Discuss: Is Ecuador really interesting? Do you think it's the most interesting country in the Americas? I doubt it. What could we do better? Making plots is ABSOLUTELY ESSENTIAL to sanity checking your claims and beliefs based on numerical computation.

Student work

Q and A

Student: consider the exercises where we return info on the country that exhibits, e.g., the minimum life expectancy for a certain continent and/or year. What if there are ties and that minimum is achieved by more than 1 country?

I consider this a special case or extension of something we did above: identifying "low life expectancy" countries. So I will mix that code with our min/max finding code. BTW I cannot find an instance where any countries tie for lowest or longest life expectancy, but my two stage solution reflects my attempt to look into that. I created a copy of gDat and altered two life expectancies to create a tie! No, people are not usually living past 110 in Norway and Sweden!

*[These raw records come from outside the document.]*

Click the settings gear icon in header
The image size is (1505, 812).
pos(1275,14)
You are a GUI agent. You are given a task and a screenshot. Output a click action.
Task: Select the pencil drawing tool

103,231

## I couldn't find any examples of two or more countries sharing the min or max
## life expectancy in a given year; so I tweaked the data!

testDat <- gDat
toReplace <- with(testDat, country %in% c("Norway", "Sweden") & year == 2007)
testDat[toReplace, "lifeExp"] <- 110

## for each life expectancy, compute its rank within all life expectancies
## recorded that year
ggDat <- ddply(testDat, ~ year, transform,
               leRank = rank(lifeExp, ties.method = "average"))
## look at the new leRank variable, if you wish
#table(ggDat$leRank)

## pull out the countries with extreme ranks ... with min and max being the most
## extreme of the extremes!
foo <- ddply(ggDat, ~ year, function(x) {
  minRank <- min(x$leRank) # you could change this to find the lowest, e.g. 2
  maxRank <- max(x$leRank) # and the highest 2
  whoMin <- which(x$leRank == minRank) # I allow this to have length > 1
  whoMax <- which(x$leRank == maxRank)
  data.frame(year = x$year[whoMin[1]],
             minLifeExp = x$lifeExp[whoMin[1]],
             minCountries = paste(x$country[whoMin], collapse = " "),
             minRank = minRank,
             maxLifeExp = x$lifeExp[whoMax[1]],
             maxCountries = paste(x$country[whoMax], collapse = " "),
             maxRank =  maxRank)
  })
htmlPrint(foo, digits = c(0, 0, 0, 0, 1, 0, 0, 1))
year minLifeExp minCountries minRank maxLifeExp maxCountries maxRank
1952 29 Afghanistan 1.0 73 Norway 142.0
1957 30 Afghanistan 1.0 73 Iceland 142.0
1962 32 Afghanistan 1.0 74 Iceland 142.0
1967 34 Afghanistan 1.0 74 Sweden 142.0
1972 35 Sierra Leone 1.0 75 Sweden 142.0
1977 31 Cambodia 1.0 76 Iceland 142.0
1982 38 Sierra Leone 1.0 77 Japan 142.0
1987 40 Angola 1.0 79 Japan 142.0
1992 24 Rwanda 1.0 79 Japan 142.0
1997 36 Rwanda 1.0 81 Japan 142.0
2002 39 Zambia 1.0 82 Japan 142.0
2007 40 Swaziland 1.0 110 Norway Sweden 141.5

Remember, the 2007 data for Norway and Sweden is fake; useful for testing this code.